Screenshot grounding data
....

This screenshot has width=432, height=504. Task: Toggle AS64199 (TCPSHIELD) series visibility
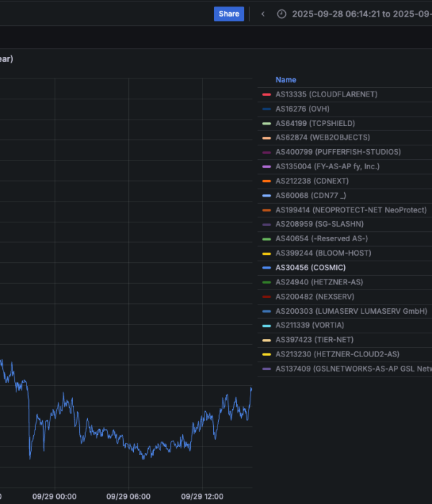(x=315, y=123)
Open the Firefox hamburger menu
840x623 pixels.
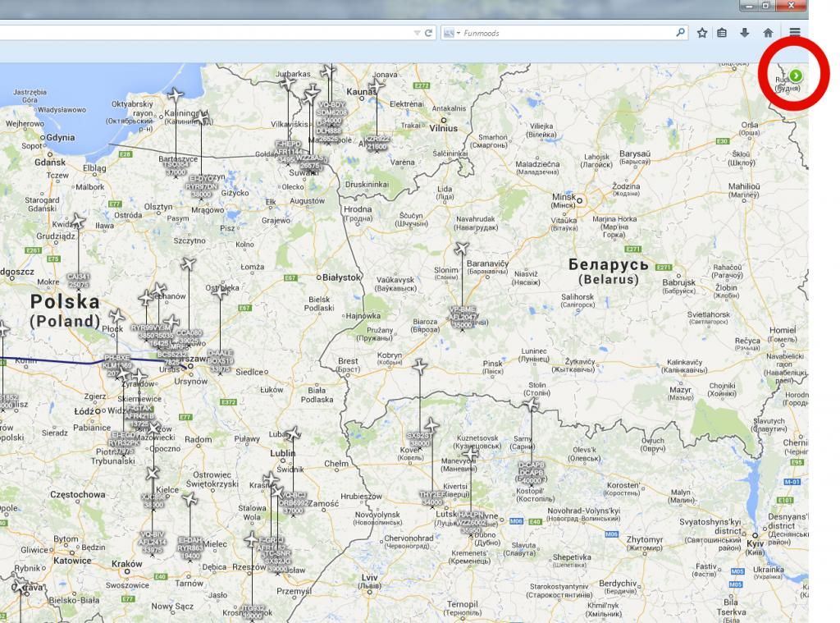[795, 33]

....

→ INSTRUCTIONS TO FOLLOW
The copy you output must match the entries above exactly, except that it has no pictures.

→ RESPONSE TO THIS EXERCISE
This screenshot has width=432, height=504. Task: Toggle AS64199 (TCPSHIELD) series visibility
(x=315, y=123)
Open the Firefox hamburger menu
840x623 pixels.
[795, 33]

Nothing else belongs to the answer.